Seventy-seven years later, command responsibility has developed to bind military and civilian superiors alike. What’s more, in Prosecutor v. Hadžihasanović, the International Criminal Tribunal for the Former Yugoslavia ruled that the doctrine applies even if a superior assumed their command after the subordinate’s crime had taken place. This means that newly elected superiors, such as Mr. Marcos, must investigate and punish criminal conduct, even if the crime was committed before his tenure. The failure to do so would give rise to his omission liability, which is punished, mind you, not only under international law but through Republic Act No. 9851—the Philippine Act on Crimes Against International Humanitarian Law, Genocide, and Other Crimes Against Humanity.
Now, shifting gears to the carrot from the stick: It is also in Mr. Marcos’ interest to cooperate with the ICC, not only to avoid liability but for the purposes of legitimacy.
The dictator, Marcos Sr., himself was well-aware that power may be one thing, but legitimacy is a whole other. Reverence was not enough. What he needed was ratification. Thus, for a decade and a half of “constitutional authoritarianism,” from the 1973 Constitution to the 1986 snap elections, Marcos Sr. coopted the language of the law, not only to consolidate power but to afford him the veneer of validity.
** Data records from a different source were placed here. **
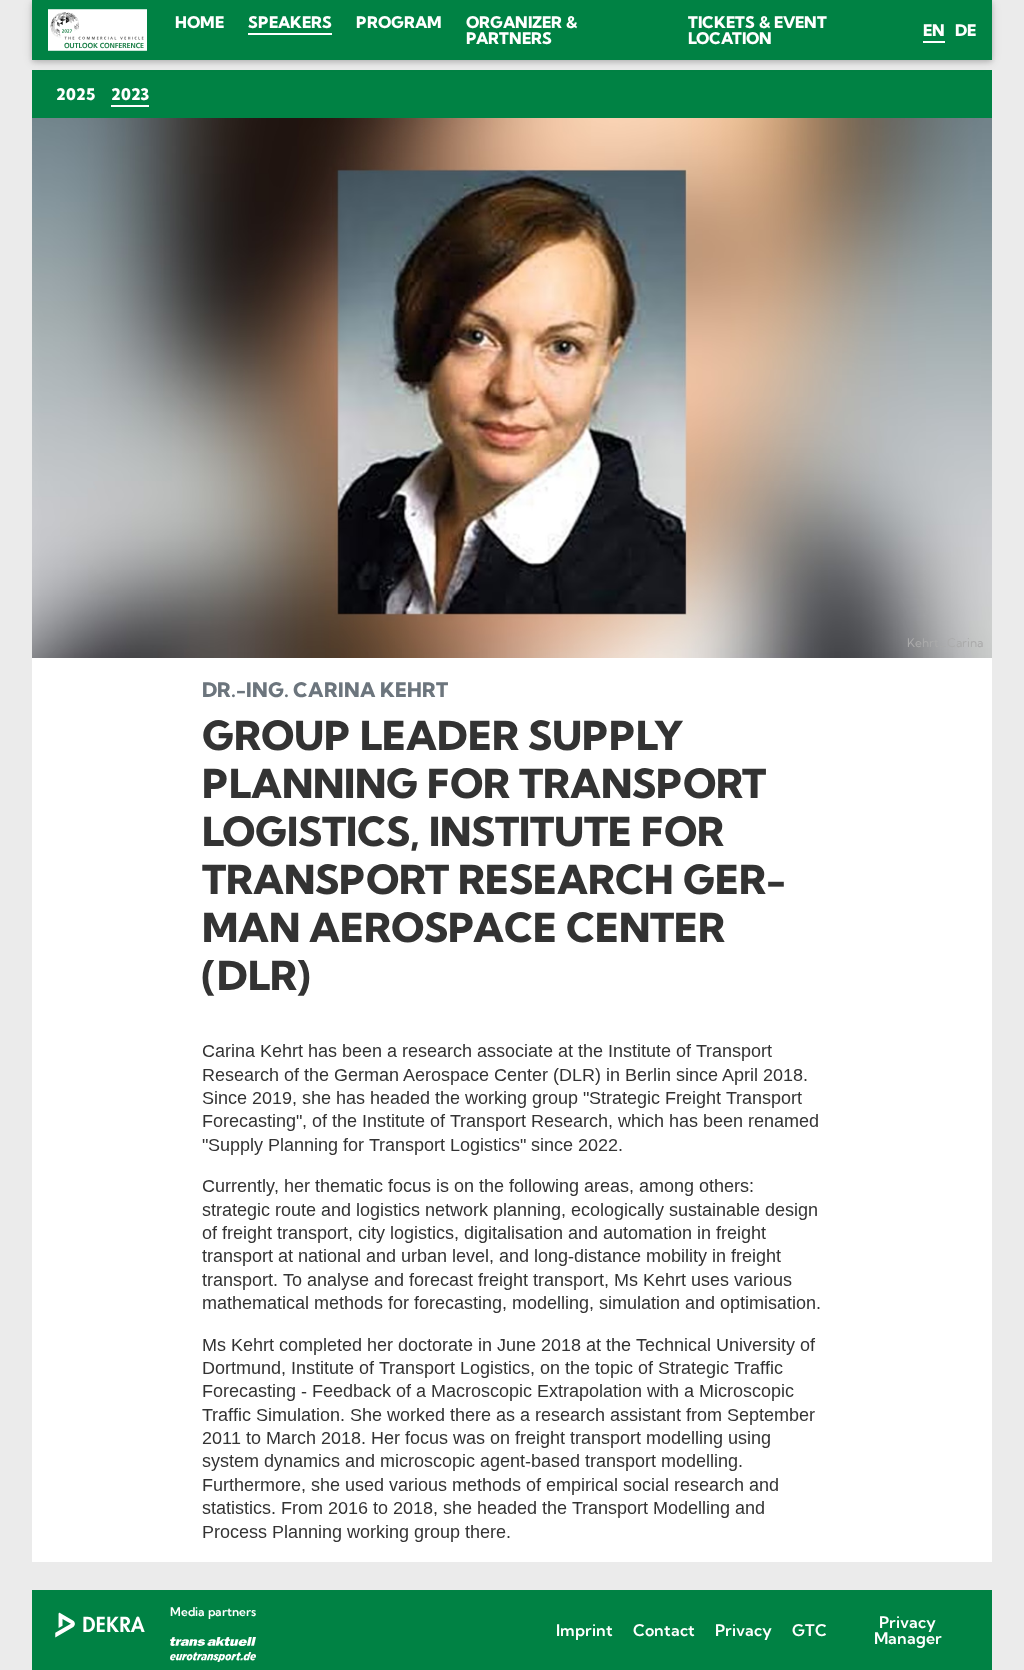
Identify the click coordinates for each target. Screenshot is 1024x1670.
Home (199, 22)
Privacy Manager (908, 1630)
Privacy (743, 1630)
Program (399, 22)
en (934, 30)
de (965, 30)
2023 (134, 93)
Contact (664, 1630)
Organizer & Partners (521, 30)
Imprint (584, 1630)
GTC (809, 1630)
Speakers (290, 22)
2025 (75, 94)
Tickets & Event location (757, 30)
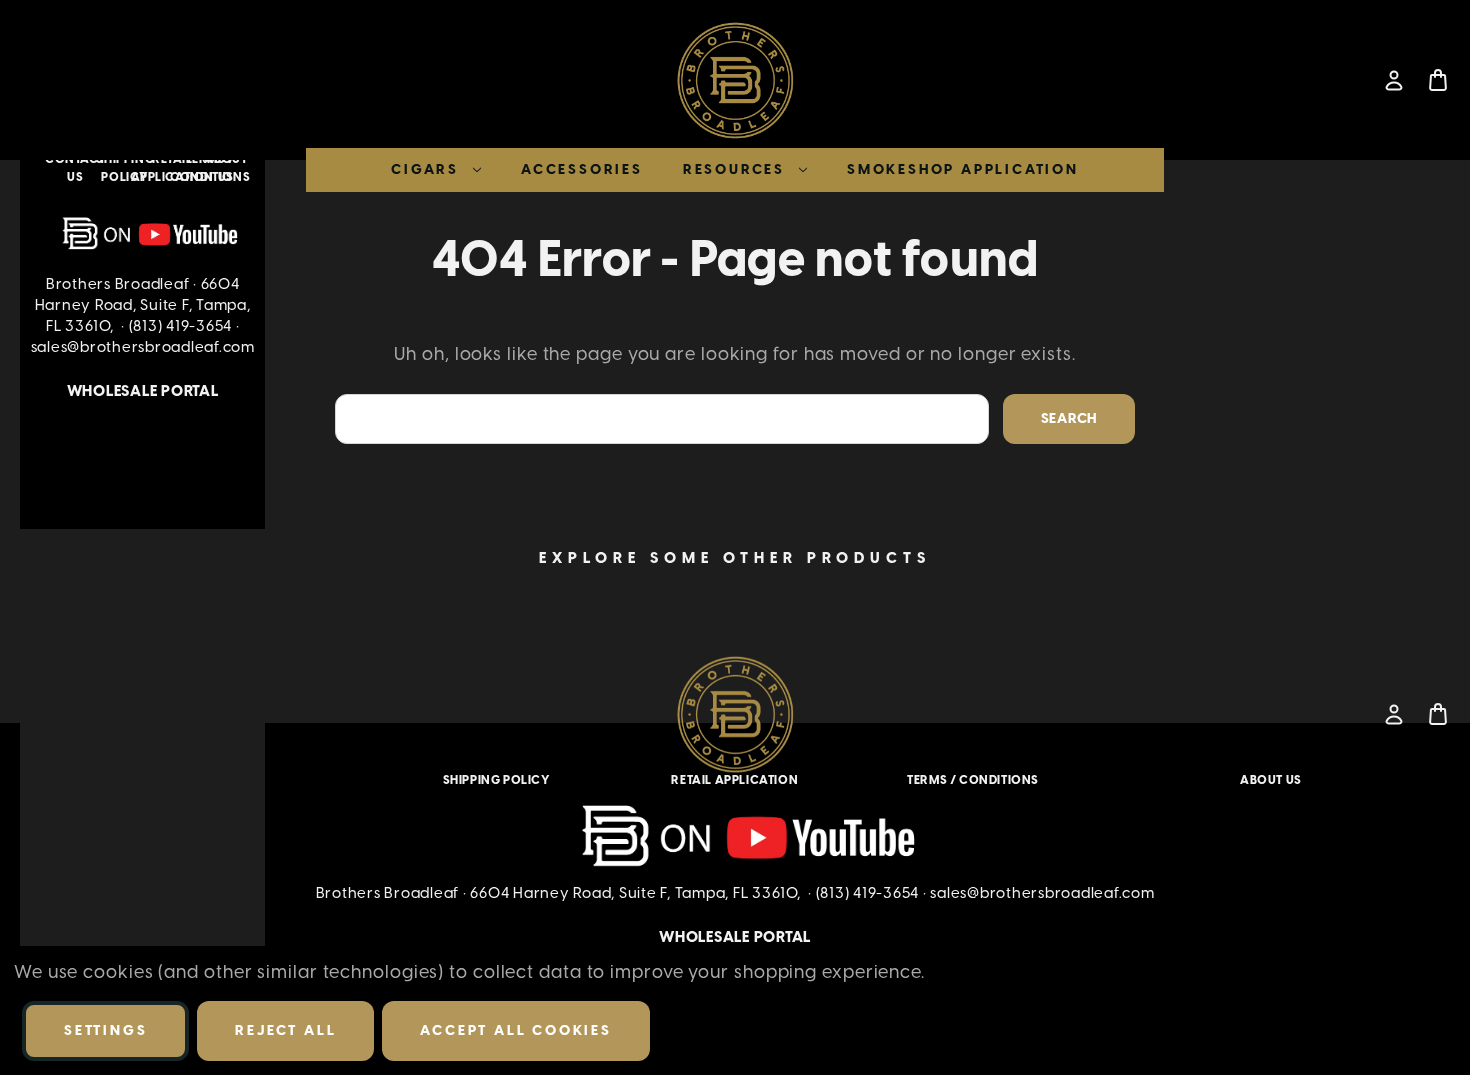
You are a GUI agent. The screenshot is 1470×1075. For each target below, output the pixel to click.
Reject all (285, 1030)
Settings (105, 1030)
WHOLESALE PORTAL (143, 391)
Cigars (425, 169)
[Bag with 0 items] (1438, 80)
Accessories (582, 169)
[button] (143, 234)
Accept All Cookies (515, 1030)
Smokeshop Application (963, 169)
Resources (734, 169)
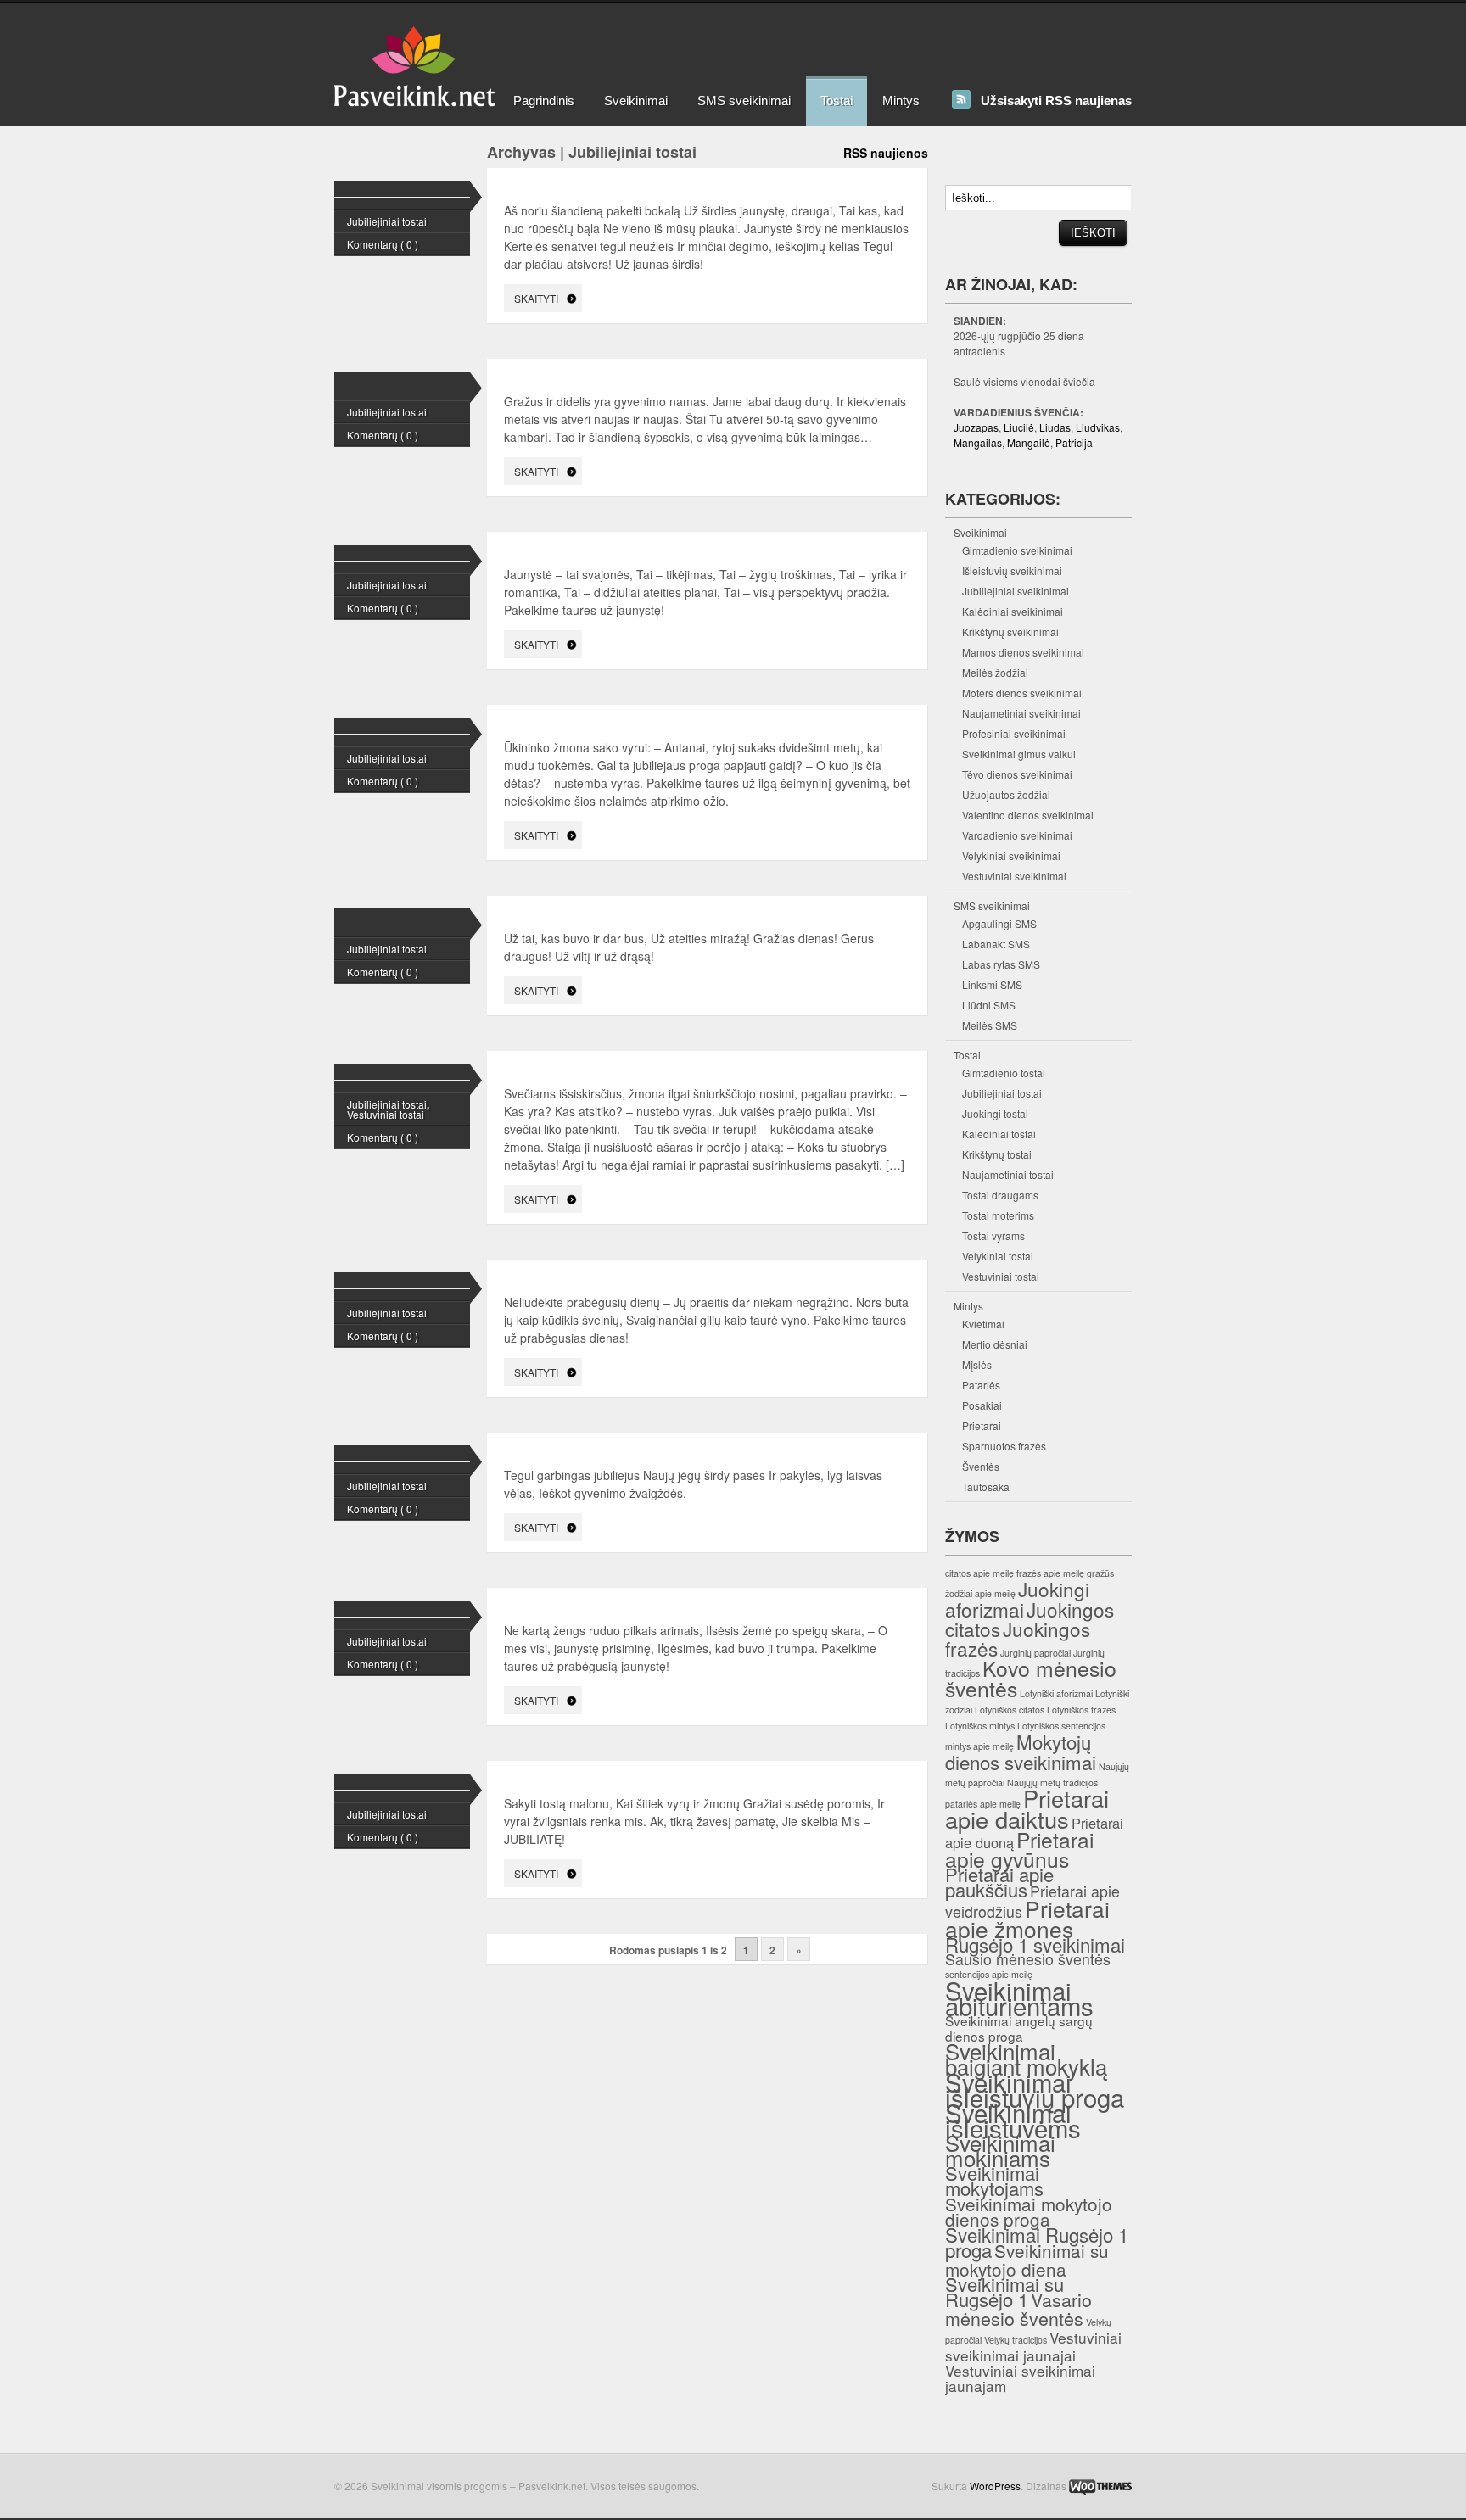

Much like his father, Mr. Marcos needs validation. He may have been elected president, sure. But as far as the world is concerned, he is but a boy who managed to dupe his way into office by riding on his father’s coattails.
If legitimacy mattered to the eponym, what more the namesake? By investigating or cooperating with the ICC probe, Mr. Marcos will have a chance to avoid liability and achieve legitimacy.
But perhaps the ultimate reason lies in neither. Perhaps, it rests in nothing more than sheer, raw power. And for now, that power is shared by two families. But, by cooperating with the ICC, the Marcoses may very well bring that down to one. After all, Machiavelli would quickly say: “A wise ruler ought never to keep faith.”